Records provided:
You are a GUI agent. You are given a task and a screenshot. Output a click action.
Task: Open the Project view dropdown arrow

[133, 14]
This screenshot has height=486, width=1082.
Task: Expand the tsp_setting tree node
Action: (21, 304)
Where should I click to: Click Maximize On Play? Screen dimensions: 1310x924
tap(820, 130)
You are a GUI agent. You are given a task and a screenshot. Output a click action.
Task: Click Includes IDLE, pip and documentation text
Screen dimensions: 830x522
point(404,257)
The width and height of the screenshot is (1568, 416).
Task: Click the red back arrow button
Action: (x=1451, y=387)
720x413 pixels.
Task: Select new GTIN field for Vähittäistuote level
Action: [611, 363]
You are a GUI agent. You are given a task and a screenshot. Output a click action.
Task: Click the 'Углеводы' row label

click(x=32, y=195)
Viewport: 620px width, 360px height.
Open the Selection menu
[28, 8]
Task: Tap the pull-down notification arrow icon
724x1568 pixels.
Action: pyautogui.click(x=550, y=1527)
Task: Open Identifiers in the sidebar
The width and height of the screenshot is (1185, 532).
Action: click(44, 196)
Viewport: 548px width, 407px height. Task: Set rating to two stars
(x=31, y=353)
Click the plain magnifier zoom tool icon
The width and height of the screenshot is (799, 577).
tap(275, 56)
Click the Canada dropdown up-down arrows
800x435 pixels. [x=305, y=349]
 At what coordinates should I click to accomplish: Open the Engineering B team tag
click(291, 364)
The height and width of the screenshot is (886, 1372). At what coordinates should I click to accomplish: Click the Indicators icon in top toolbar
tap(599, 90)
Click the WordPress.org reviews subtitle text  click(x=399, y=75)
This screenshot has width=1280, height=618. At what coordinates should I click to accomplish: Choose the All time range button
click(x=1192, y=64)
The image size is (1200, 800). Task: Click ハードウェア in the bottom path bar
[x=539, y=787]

Exercise:
Copy all records verbatim.

Answer space:
You are a GUI agent. You are given a task and a screenshot. Output a click action.
Task: Open the Project view dropdown arrow

[133, 14]
This screenshot has height=486, width=1082.
Task: Expand the tsp_setting tree node
Action: (21, 304)
Where should I click to: Click Maximize On Play? Screen dimensions: 1310x924
tap(820, 130)
You are a GUI agent. You are given a task and a screenshot. Output a click action.
Task: Click Includes IDLE, pip and documentation text
Screen dimensions: 830x522
point(404,257)
The width and height of the screenshot is (1568, 416).
Task: Click the red back arrow button
Action: (x=1451, y=387)
720x413 pixels.
Task: Select new GTIN field for Vähittäistuote level
Action: [611, 363]
You are a GUI agent. You are given a task and a screenshot. Output a click action.
Task: Click the 'Углеводы' row label

click(x=32, y=195)
Viewport: 620px width, 360px height.
Open the Selection menu
[28, 8]
Task: Tap the pull-down notification arrow icon
724x1568 pixels.
Action: pyautogui.click(x=550, y=1527)
Task: Open Identifiers in the sidebar
The width and height of the screenshot is (1185, 532).
Action: click(44, 196)
Viewport: 548px width, 407px height. Task: Set rating to two stars
(x=31, y=353)
Click the plain magnifier zoom tool icon
The width and height of the screenshot is (799, 577).
tap(275, 56)
Click the Canada dropdown up-down arrows
800x435 pixels. [x=305, y=349]
 At what coordinates should I click to accomplish: Open the Engineering B team tag
click(291, 364)
The height and width of the screenshot is (886, 1372). At what coordinates should I click to accomplish: Click the Indicators icon in top toolbar
tap(599, 90)
Click the WordPress.org reviews subtitle text  click(x=399, y=75)
This screenshot has width=1280, height=618. At what coordinates should I click to accomplish: Choose the All time range button
click(x=1192, y=64)
The image size is (1200, 800). Task: Click ハードウェア in the bottom path bar
[x=539, y=787]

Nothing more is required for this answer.